> [Passage shown]:
· · ·
Though there are parts that are insightful and intelligent, this is mostly exhaustingly vicious to all types of women.
On women who have had plastic surgery:
"America's version of 'cute' has become so type-specific that Hollywood seems to be heading the way of Argentina, where all women are thought to be so unnaturally repulsive at birth that the government will actually pay for all plastic surgery - everything. Argentinean women all have big lips and teeth and tiny noses and no lines anywhere, except where their wigs tape on and their nails are glued."
On Courtney Love:
"Courtney Love got wonderfully famous despite the fact that she was kind of fat and homely and chewed-up inside."
On female body-builders:
"A new female appeared: preposterously huge, box-bronzed, superinflated Gladiatrix Valkyries with jaws like anvils and clitorises testosterone-enhanced to the size of walnuts and Adam's apples they'd have to learn how to shave around. [...] Bleach-blond ladies with Lucite-heeled prostitute shoes and faces like merchant marines'."
On women who live in LA:
"Women with 13-inch waists in vinyl G-strings and breasts the size of speaker cabinets discussing plot options, outrageously bombed on hunger and Chardonnay and vitamin B and the kind of screaming pink self-loathing that burns supersonically through all psyches in LA like a dated racing stripe."
Okay, but this is a book about famous people. What about "regular" people?
· · ·
> [Record excerpts]:
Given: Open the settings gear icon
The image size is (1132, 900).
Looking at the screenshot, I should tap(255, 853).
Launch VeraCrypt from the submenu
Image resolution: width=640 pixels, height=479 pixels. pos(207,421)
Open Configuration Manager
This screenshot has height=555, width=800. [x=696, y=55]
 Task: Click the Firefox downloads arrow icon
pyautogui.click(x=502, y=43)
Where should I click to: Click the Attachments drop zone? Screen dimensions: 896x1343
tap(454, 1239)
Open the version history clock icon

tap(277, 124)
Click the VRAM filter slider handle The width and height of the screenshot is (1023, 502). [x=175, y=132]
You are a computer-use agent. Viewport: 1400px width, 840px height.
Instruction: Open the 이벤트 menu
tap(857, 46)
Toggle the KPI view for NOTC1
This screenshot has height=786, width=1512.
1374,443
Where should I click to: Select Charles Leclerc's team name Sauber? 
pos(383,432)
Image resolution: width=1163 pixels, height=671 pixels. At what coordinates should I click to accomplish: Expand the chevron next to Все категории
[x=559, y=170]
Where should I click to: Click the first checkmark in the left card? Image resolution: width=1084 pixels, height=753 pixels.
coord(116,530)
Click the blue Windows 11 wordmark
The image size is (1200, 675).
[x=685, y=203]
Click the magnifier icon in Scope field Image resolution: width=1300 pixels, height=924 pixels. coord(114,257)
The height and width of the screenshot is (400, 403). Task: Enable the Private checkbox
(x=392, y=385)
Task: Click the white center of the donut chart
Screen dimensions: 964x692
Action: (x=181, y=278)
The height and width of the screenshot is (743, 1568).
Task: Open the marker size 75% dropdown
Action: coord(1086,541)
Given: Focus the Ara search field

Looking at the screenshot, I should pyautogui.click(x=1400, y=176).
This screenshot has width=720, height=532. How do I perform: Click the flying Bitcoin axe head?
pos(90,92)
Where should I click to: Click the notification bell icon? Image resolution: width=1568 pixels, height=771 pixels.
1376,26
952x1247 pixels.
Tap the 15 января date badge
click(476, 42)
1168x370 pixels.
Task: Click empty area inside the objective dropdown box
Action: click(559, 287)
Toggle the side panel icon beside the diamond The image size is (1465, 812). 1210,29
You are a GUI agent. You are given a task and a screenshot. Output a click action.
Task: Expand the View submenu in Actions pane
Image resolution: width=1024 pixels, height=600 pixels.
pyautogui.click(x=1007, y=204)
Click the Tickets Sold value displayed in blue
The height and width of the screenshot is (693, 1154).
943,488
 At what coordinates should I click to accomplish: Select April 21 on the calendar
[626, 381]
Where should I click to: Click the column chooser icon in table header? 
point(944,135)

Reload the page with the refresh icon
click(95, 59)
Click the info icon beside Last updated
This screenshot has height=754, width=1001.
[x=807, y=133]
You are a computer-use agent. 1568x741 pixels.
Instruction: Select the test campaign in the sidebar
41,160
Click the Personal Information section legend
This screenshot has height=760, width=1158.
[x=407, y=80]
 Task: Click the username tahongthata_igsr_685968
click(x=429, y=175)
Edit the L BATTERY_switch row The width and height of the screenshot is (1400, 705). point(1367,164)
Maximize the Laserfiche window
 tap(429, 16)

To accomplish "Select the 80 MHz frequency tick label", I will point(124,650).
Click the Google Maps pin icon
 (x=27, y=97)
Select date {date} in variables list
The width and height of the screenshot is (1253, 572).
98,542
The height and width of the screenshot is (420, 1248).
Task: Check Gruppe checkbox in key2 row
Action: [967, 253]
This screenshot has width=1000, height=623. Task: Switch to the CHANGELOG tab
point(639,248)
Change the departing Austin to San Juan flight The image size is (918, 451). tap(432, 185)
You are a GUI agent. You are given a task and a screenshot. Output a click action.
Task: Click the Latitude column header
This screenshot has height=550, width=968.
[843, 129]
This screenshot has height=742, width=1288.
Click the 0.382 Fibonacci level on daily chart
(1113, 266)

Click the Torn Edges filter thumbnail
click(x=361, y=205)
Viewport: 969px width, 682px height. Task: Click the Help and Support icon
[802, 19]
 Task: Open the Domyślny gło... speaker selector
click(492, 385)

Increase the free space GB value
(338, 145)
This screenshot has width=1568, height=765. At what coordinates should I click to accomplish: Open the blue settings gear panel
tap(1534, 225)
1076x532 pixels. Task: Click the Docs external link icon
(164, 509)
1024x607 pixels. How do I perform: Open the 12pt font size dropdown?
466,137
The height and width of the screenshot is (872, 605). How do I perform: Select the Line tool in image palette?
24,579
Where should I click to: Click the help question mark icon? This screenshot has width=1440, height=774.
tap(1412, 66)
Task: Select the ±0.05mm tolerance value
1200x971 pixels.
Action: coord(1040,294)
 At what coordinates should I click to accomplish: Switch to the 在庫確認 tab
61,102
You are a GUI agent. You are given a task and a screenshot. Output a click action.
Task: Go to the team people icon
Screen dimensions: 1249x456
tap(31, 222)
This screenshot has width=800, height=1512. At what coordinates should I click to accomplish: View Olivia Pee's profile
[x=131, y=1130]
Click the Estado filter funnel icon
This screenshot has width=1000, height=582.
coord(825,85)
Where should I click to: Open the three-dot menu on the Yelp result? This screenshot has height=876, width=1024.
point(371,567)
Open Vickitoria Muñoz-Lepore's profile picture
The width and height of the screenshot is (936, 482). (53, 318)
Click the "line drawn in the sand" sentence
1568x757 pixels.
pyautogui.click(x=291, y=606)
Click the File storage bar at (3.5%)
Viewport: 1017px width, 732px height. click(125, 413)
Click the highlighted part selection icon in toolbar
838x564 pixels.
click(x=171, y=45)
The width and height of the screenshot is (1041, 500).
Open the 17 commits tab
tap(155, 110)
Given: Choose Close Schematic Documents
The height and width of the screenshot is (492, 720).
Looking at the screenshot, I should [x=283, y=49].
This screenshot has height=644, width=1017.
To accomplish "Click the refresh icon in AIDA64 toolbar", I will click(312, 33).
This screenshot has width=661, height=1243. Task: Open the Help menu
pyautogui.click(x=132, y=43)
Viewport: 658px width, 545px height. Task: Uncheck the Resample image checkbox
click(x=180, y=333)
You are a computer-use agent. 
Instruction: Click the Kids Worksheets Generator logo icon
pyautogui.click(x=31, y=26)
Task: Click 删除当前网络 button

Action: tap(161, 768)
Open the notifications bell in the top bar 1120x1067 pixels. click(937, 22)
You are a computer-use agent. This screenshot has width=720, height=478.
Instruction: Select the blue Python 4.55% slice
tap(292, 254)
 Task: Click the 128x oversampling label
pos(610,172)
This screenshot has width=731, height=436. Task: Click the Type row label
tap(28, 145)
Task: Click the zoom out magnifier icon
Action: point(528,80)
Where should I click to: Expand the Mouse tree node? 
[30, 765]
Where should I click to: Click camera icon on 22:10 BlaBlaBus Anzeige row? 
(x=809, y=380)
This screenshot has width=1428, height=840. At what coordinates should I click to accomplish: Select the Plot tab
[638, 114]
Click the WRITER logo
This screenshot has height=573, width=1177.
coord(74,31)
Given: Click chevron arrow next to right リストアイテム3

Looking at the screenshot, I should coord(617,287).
· · ·
> [What to do]:
Transcribe the whole review word for word, including every quoted passage. The items have no connection to the review.

> [Task answer]:
Though there are parts that are insightful and intelligent, this is mostly exhaustingly vicious to all types of women.
On women who have had plastic surgery:
"America's version of 'cute' has become so type-specific that Hollywood seems to be heading the way of Argentina, where all women are thought to be so unnaturally repulsive at birth that the government will actually pay for all plastic surgery - everything. Argentinean women all have big lips and teeth and tiny noses and no lines anywhere, except where their wigs tape on and their nails are glued."
On Courtney Love:
"Courtney Love got wonderfully famous despite the fact that she was kind of fat and homely and chewed-up inside."
On female body-builders:
"A new female appeared: preposterously huge, box-bronzed, superinflated Gladiatrix Valkyries with jaws like anvils and clitorises testosterone-enhanced to the size of walnuts and Adam's apples they'd have to learn how to shave around. [...] Bleach-blond ladies with Lucite-heeled prostitute shoes and faces like merchant marines'."
On women who live in LA:
"Women with 13-inch waists in vinyl G-strings and breasts the size of speaker cabinets discussing plot options, outrageously bombed on hunger and Chardonnay and vitamin B and the kind of screaming pink self-loathing that burns supersonically through all psyches in LA like a dated racing stripe."
Okay, but this is a book about famous people. What about "regular" people?